We highly recommend visiting these external links before you read further:
- AboutKidsHealth has an interactive picture to help you understand all the parts of female genital anatomy.
- See how the anatomy of the genitals can vary between typical male and typical female appearance (the Prader scale).
Surgery is used to make the genitals look more typical, but it may cause harmful side effects and affect future sexual function and quality of life. The surgery is very delicate, and is not always completely successful. Some women with CAH who had surgery as babies wish they had not had it. This risk of surgery needs to be weighed against concerns over parenting a child with unusual genital appearance.

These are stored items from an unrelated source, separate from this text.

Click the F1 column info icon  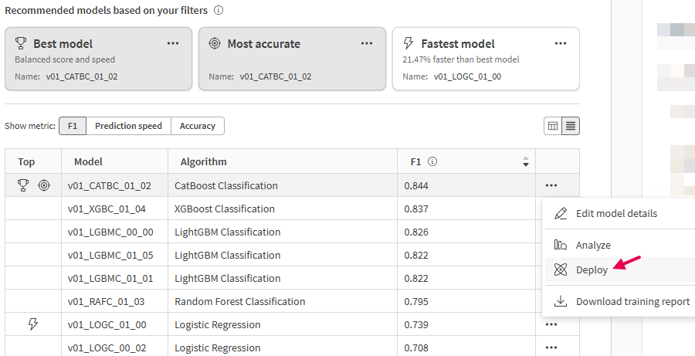coord(432,162)
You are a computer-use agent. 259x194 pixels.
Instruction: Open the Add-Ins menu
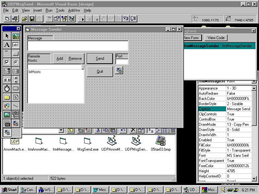pos(74,10)
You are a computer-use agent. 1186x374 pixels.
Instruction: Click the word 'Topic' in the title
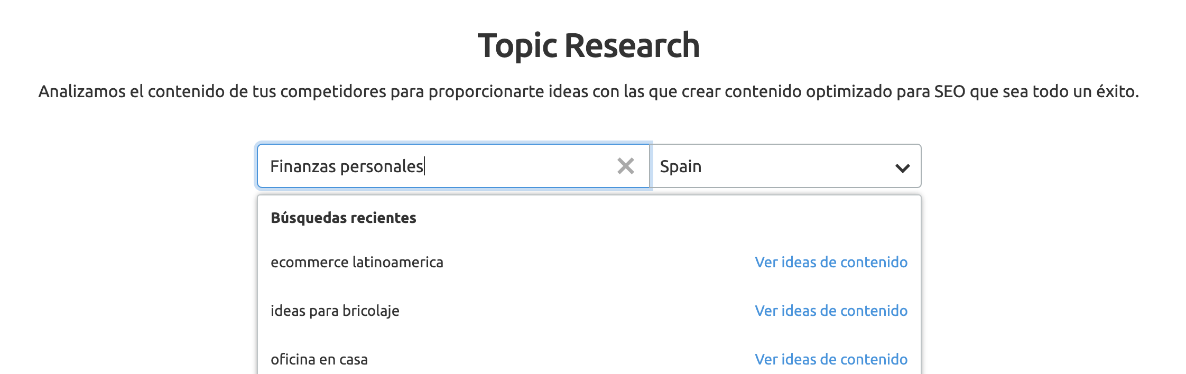(x=517, y=45)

Take your time to decide about surgery that is elective and not medically necessary. There’s no reason to rush into elective surgery. Talk to your health care team and your family, and be sure you feel very comfortable with your decision. Your child’s health is most important, and elective surgery might not be the best choice. If you are feeling pressure to quickly change the appearance of your daughter’s genitals because of worry about how friends or family may react, seek out advice from members of the health care team and organizations such as the CARES Foundation.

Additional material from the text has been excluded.